TASK BRIEF:
Copy each entry as it stands, leaving nothing out.
- - - -
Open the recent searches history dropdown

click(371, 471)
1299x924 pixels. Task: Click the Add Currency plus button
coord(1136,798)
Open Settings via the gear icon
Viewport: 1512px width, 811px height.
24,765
- - - -
ANSWER BELOW:
Open the recent searches history dropdown

click(371, 471)
1299x924 pixels. Task: Click the Add Currency plus button
coord(1136,798)
Open Settings via the gear icon
Viewport: 1512px width, 811px height.
24,765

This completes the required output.